▸ Passage to read:

2016-05-10 Statusmeeting

Agenda for the joint BNF, ONB, SB, KB and BNE NetarchiveSuite tele-conference 10-05-2016, 13:00-14:00.

Practical information

Participants

  • BNF: Sara, Annick
  • ONB: Michaela, Andreas
  • KB: Søren, Tue, Jonas, Stephen, Nicholas
  • SB: Colin, Sabine
  • BNE: Mar

NAS 5.1 Update (Tue)

Now in use in Netarkivet production environment

Stephen made some small reports on what our template changes are, explaining issues and how our NAS4 broad/selective crawl are arranged.

KB/SB are planning on changing our strategy on how we work with broad crawls now and will change focus towards more selective harvest.

This hasn’t been agreed, so this is not described anywhere yet.

Regarding our new H3 templates we have from start been using H3’s own default template .

This template has then been modified to work as closely to our old H1 templates.

To compensate for some issues we had in H1, new changes has been made and described in the report ‘Changes in H3.docx’.

Generating jobs in NAS5_1.docx, Issues in H3.docx

IIPC GA (all)

Feedback and important information from GA

NAS workshop (Sara)

Topics

1) Share experience with NAS 5 and Heritrix 3

2) Discuss challenges with specific types of sites (news, social media)

3) Discuss collection strategies

4) Discuss features/a GUI to handle the harvester

5) Look into the possibility to integrate another crawler into NAS (Colin proposed to come with a prototype with a headless browser)

Schedule

End of January 2017 - 2,5 days - in Vienna

Poll from Michaela http://doodle.com/poll/nk6dfc3kav4a4hs8

Status of the production sites

Netarkivet

 
  • We have moved our production site to NAS 5.1 H3
  • We will start the second  broad crawl 2016 as soon as NAS 5.1 and Heritrix 3 are running “smoothly”
  • The event crawl on the refugee crisis is stil ongoingAs it is a supplement to our selective news media and social media crawls, it is a very little event crawl.

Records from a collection
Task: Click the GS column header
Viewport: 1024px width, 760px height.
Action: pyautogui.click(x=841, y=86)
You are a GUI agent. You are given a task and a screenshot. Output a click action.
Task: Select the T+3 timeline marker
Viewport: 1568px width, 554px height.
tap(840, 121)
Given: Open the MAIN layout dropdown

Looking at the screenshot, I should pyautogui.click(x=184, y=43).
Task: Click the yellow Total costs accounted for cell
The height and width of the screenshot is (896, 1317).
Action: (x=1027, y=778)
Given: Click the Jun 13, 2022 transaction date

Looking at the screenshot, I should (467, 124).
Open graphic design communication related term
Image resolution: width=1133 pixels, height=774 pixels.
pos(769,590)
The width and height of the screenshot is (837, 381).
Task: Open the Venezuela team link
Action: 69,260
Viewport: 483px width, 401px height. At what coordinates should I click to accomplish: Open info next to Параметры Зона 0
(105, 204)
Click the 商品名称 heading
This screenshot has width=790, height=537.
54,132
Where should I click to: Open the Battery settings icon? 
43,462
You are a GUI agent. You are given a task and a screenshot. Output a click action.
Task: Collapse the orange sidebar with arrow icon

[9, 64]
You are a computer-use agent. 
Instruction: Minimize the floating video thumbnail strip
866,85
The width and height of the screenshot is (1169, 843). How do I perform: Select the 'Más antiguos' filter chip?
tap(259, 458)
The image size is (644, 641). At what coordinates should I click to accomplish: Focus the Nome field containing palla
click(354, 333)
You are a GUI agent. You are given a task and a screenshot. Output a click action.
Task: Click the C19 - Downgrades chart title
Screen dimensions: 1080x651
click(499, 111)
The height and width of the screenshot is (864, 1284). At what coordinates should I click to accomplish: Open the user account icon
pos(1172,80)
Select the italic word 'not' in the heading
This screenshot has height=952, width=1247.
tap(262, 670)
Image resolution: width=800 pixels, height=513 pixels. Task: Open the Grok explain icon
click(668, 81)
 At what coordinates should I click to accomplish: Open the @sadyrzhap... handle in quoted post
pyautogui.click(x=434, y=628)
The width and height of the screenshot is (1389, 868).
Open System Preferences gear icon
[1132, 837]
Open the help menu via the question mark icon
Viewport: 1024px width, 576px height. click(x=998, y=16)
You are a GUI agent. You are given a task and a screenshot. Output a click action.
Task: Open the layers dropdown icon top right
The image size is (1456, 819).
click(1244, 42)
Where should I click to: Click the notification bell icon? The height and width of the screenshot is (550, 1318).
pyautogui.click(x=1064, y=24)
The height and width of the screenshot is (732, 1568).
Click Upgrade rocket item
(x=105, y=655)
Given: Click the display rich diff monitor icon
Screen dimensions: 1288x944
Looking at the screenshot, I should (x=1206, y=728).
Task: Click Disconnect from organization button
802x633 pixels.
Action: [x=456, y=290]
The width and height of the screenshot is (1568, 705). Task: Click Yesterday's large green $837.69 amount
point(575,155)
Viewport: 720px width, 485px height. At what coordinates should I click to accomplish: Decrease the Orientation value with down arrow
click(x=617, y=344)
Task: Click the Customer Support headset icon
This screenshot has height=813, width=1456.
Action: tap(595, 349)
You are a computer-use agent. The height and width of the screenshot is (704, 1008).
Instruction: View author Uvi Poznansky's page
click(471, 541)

▸ Problems:
- A) Reproduce the NetarchiveSuite meeting notes verbatim, everything from "Regarding our new" down to "report ‘Changes in H3.docx’.".
- B) Write the next part of the NetarchiveSuite meeting notes, picking up after their final sentence.

▸ Answers for the exercise:
- A)
Regarding our new H3 templates we have from start been using H3’s own default template .

This template has then been modified to work as closely to our old H1 templates.

To compensate for some issues we had in H1, new changes has been made and described in the report ‘Changes in H3.docx’.

- B)
  • We will participate in the IIPC collections Olympics 2016 and Online News around the World: A snapshot in Time
  • We are preparing for a new event crawl on the European Capital of Culture project “Aarhus 2017”: we are looking at different scenarios for this event crawl
  • We are still unable to harvest anything from Facebook
  • We are revising our collection strategy: There will be less broad crawls and more selective crawls. At the moment we are looking at the selective news media crawls. According to our resources we need a more streamlined approach for an extended number of domains to be crawled
  • The social platform arto.com will be closed down at june 1st . We were offered a private crawl of the entire site (no WARC files, but likely WARC compatible). We decided to say no thanks and to do a last crawl of the entire site on our own.
  • We are working on a business model (juridical and financial issues) for giving corpora from Netarchive to research institutions. Our first customer will be the University of Southern Denmark.

BnF

 
  • We are still running our ongoing selective crawls (the biggest one is annual focused on big hosts and domains, social movements).
  • We installed Java 1.7.79 on some harvesters within a specific channel to solve HTTPS problems for specific crawls (news and official publications).
  • We are still working on our Corpus project.

ONB

 
  • Please see doodle poll http://doodle.com/poll/nk6dfc3kav4a4hs8 to select the dates for the NAS meeting in Vienna (25.-27.1. or 30.1.-1.2.)
  • Event crawl about presidential elections is still ongoing. One of the political parties is blocking our crawlers. We used webcrawler.io to archive the website. We still need to find a way to integrate the content into our webarchive.
  • We completed an important milestone: the new user interface for the inhouse webarchive terminals has been launched. It includes a partial fulltext search, screenshot preview and uses Open Wayback. The next step will be going online, archived content will not be accessible, search-function only.

BNE

  • The first .es domain crawl is running since April 4th. Our engineers estimate it will last until the end of July or mid August.
  • We are trying to connect BCWeb to NAS development environment to give access to the web curators from our regional libraries.
  • As our General Elections are going to be repeated in June 26th, we didn't close yet the General Elections event crawl that started on December 2015. Web curators from the regional libraries are nominating seeds for this collection.
  • At the moment, the web archiving team is even smaller than it was. If the librarians were two (Sole and me), I'm now on my own, because Sole moved to another position at the Library. We are trying to recruit more people for the team, but so far the situation is even worse than it used to be.

Next meeting

2016-06-14

Any other business?